このところ心身ともに緊張感の続く忙しない日々を送っている間に、辺りはすっかり晩秋となっていた。
時間もサマータイム(デイライトセービングタイム)から冬時間へと切り替わり、時計の針が1時間戻った。このサマータイム、ヨーロッパでは廃止することが可決されているのに、未だ実現せず。人の体内時計は、自動的にすんなりとは切り替えられない状態…

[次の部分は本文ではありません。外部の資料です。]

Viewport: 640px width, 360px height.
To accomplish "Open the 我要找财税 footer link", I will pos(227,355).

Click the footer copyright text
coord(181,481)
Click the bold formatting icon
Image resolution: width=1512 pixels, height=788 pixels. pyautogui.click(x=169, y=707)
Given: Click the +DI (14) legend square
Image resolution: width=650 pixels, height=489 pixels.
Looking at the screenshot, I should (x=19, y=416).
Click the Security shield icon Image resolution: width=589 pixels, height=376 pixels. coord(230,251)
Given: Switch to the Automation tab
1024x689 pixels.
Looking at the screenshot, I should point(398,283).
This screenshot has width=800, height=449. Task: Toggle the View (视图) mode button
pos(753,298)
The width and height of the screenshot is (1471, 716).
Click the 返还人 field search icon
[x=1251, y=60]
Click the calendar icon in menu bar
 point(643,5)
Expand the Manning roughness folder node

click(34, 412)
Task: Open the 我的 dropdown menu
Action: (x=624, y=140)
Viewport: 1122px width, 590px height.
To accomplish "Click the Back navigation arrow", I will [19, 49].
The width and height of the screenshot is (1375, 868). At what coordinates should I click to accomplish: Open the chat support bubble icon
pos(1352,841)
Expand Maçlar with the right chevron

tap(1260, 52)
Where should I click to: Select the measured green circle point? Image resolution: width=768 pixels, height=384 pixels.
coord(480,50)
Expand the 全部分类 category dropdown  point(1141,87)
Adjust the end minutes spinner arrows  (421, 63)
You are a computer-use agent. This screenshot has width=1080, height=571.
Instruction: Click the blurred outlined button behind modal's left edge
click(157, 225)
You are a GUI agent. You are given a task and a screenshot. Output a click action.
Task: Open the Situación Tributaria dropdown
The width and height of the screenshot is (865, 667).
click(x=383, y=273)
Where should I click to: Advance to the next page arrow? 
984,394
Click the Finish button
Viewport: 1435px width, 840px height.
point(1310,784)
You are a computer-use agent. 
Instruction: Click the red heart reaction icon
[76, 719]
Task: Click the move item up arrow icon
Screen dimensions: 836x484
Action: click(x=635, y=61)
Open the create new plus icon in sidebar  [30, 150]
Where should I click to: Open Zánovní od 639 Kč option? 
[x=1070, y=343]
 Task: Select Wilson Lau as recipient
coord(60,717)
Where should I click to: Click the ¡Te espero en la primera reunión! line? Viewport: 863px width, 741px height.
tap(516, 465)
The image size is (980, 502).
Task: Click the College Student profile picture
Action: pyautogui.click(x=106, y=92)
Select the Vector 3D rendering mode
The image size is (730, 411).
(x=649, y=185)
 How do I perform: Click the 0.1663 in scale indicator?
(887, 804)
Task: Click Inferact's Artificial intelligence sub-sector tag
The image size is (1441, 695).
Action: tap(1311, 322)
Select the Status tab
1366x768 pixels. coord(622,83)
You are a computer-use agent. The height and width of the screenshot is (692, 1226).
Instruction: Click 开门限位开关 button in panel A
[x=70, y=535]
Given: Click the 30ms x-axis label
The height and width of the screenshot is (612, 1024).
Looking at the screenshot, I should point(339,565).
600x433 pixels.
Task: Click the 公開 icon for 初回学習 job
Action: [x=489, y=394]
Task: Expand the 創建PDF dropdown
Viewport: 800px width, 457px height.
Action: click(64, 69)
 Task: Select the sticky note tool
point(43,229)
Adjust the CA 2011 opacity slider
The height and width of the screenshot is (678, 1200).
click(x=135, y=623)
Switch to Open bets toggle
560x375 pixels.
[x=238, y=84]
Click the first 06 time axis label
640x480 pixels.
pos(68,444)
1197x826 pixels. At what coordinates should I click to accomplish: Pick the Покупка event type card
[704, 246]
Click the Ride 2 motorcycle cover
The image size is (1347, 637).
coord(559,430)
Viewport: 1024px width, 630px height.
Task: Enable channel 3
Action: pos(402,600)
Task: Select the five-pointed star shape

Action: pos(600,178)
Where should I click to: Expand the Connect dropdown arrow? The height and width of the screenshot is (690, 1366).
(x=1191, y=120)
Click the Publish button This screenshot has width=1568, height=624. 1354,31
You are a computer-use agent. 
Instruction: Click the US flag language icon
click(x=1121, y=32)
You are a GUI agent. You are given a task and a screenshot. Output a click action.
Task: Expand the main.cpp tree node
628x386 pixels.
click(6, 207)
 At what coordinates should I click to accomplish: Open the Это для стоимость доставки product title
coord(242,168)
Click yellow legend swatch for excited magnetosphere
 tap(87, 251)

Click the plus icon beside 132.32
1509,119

秋になると何処からか、いぶしたような匂いが漂ってくる。
この香ばしい香りは何処から来るのか。
日本に住んでいた時も、秋になると何処からか焚き火のような匂いがふと漂ってくることがあった。
雨上がりの道を歩いていると、色とりどりの落ち葉が地面を覆っていて、枯葉の少し湿った匂いがした。
自分の中では、これらは秋の匂いだ。

今の季節によく聴くのが、Melody Gardot のアルバム『My One And Only Thrill』だ。
スモーキーな味わいのある彼女の歌声は、熟成されたウィスキーのように、じんわりと心を潤す。
アルバム全体がまるで映画音楽のような雰囲気で、全曲おすすめ。

「My One And Only Thrill」

「Lover Undercover」


しっとりと情感たっぷりに歌いあげるメロディの声を、更に壮麗でドラマチックなストリングスが盛り上げる、シャンソンのような雰囲気もある楽曲の世界に引き込まれる。

「Our Love Is Easy」


メロディ・ガルドーの深みのあるシルキー・ヴォイス、音楽には、彼女のこれまでの人生が滲み出ているような気もする。
メロディは19歳の時に交通事故に遭い、生死の境を彷徨う大怪我を負い、その時の後遺症で視覚過敏となり、生涯サングラスが手放せなくなった。
しかし、そんな背景を抜きにしても、彼女の歌声には一度聴いたら忘れられないような唯一無二の魅力がある。
自分的には最近のジャズ・ヴォーカリストの中では、ベスト3に入る好きなアーティストだ。
自ら手がけている楽曲も、ソング・ライティングの面からも素晴らしいと思う。

「Baby I'm A Fool」

MVもミュージカルのワンシーンのようで素敵。

メロディは生粋のアメリカ人だが、パリを拠点に活動していることもあり、よく一緒に名前を挙げられるノラ・ジョーンズなどアメリカの近年を代表する女性ジャズ・ヴォーカリストとは一味違うというか、自己演出もあるのだろうけど、古き良き時代の女優のような佇まいにも、どこかヨーロピアンなエレガンスを感じる。

「La Vie En Rose」

シャンソンの名曲「バラ色の人生」もフランス語で歌ってます。
MVもフランス映画のような世界でうっとり。

「 Your Heart Is As Black As Night」

彼女のブルージーな面を堪能できる曲。

「C’est Magnifique」

こちらはアントニオ・ザンブージョとの共演。
ポルトガルのファドにボサノバを加えた楽曲は温かみがあり心地よい。

他にも近年は、ブラジリアン・ジャズを代表するギタリスト バーデン・パウエルの息子であるピアニスト フィリップ・バーデン・パウエルとのデュオなども行なっており、メロディ・ガルドーは、ますます興味の尽きない動向が楽しみなジャズ・ミュージシャンだ。


深まる秋の街角


”ひそやかに秋は沈黙する”

これは小椋冬美さんの漫画のタイトルで、秋になるとふと思い出す。
彼女の作品は、タイトルも詩的で、カラーセンスも抜群によかった。
今でも小椋さんの色彩感覚に影響をうけた名残りが自分の中にあると思う。


紅葉と落ち葉に覆われた公園


階段にも落ち葉が積もっている


秋はいつも、忍び足で静かに深まっている

寒々とした海岸に乾いた風が吹き、カオジロガンの群れが空を渡ってゆく

色のない墨絵のような冬が、もう、すぐそこまで来ている



「First Song」 (feat. Charlie Haden)

最近リリースされたばかりの新譜は、陰影のあるさらに深みの増した歌声が胸に染みる。